One of the most curious details included in the Bible, in my opinion, is in 2 Samuel 23:20. In a list of David's Mighty Men, we find Benaiah, who "struck down Moab's two mightiest warriors. He also went down into a pit on a snowy day and killed a lion." Killing a lion is surely a noteworthy feat; killing one at close quarters in a pit, even more so. But why "on a snowy day"? Just because snow was rare? Lions don't hunt in winter weather? I don't know! (Personally, if I want lions and snow, I prefer The Chronicles of Narnia.)

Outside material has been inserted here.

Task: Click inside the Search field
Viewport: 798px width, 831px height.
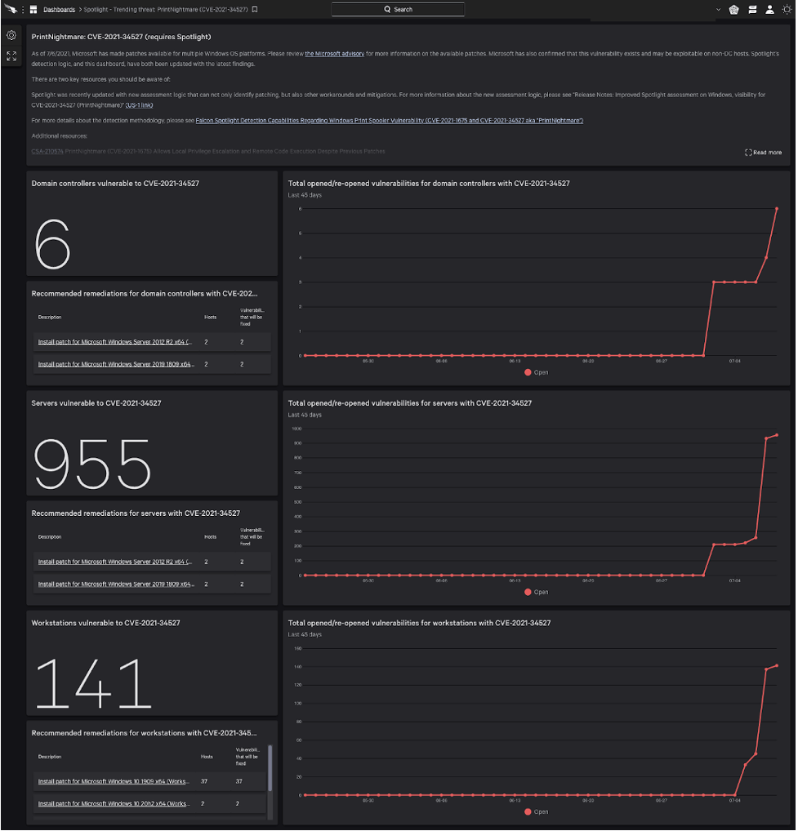Action: tap(398, 9)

Our forecast winter weather has me thinking about snow, and that brought me to Benaiah's story. What do we do in the snow? Not hunt lions. We sled, make snowmen, have snowball fights, and get a day off school. We admire the elegance of a snow-covered landscape, a stark gray-and-white beauty known only in the harshness of the cold winter months. The landscape transforms into something totally alien from what we know, devoid of grass and leaves, instead a simple barren whiteness.
As my favorite poet writes in "Ode to the West Wind," however, "If Winter comes, can Spring be far behind?" I like that question. Even in the severity of a snow-ridden season, we know spring will come in just a few short months. Sunlight returns, and with it warmth and life. We can tolerate winter because of our sure knowledge spring isn't far behind.
As the season, so the soul. Even in our darkest winters of the soul, we know spring will come. The Son shines on, and his light and love are enough to end even the iciest of winters. After all, he's not the Lion of the Tribe of Judah for nothing -- and he is not a tame lion, but he is good.